Reacciones y controversia internacional
Las afirmaciones de Miller se suman a otras declaraciones en las que ha minimizado el valor de los tratados internacionales. En el pasado reciente, también defendió que Estados Unidos “maneja” Venezuela tras una operación que derivó en la salida de Nicolás Maduro, lo que fue criticado por aliados y por la ONU. El senador Bernie Sanders calificó estas posturas como una definición clara de imperialismo. Desde la Casa Blanca, otros funcionarios han evitado confirmar que exista una ocupación o control directo, lo que deja versiones contradictorias dentro del propio gobierno.
Qué sigue para Groenlandia
Lo que se sabe es que el debate sobre si Estados Unidos puede tomar Groenlandia ha escalado del plano diplomático al discurso público de altos funcionarios.
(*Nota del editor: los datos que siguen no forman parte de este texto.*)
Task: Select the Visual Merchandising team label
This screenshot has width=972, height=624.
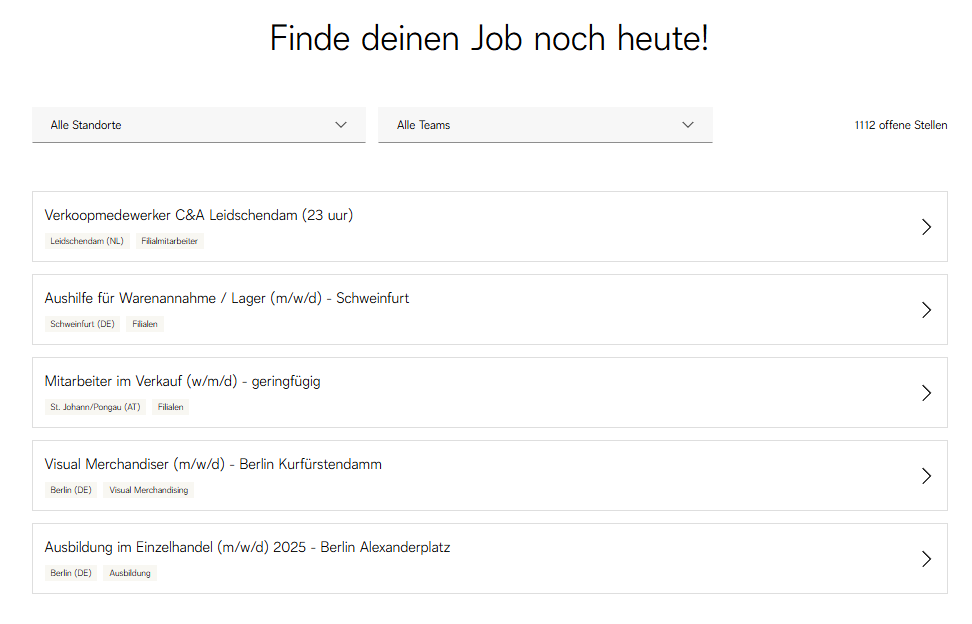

Lo que falta por confirmar es si estas declaraciones se traducirán en acciones concretas o quedarán como presión política.
Analistas recomiendan seguir de cerca las reacciones de la OTAN y del gobierno danés en los próximos días. Por ahora, el gobierno de Trump mantiene abierta una discusión que reconfigura la relación entre poder, soberanía y alianzas en el Ártico.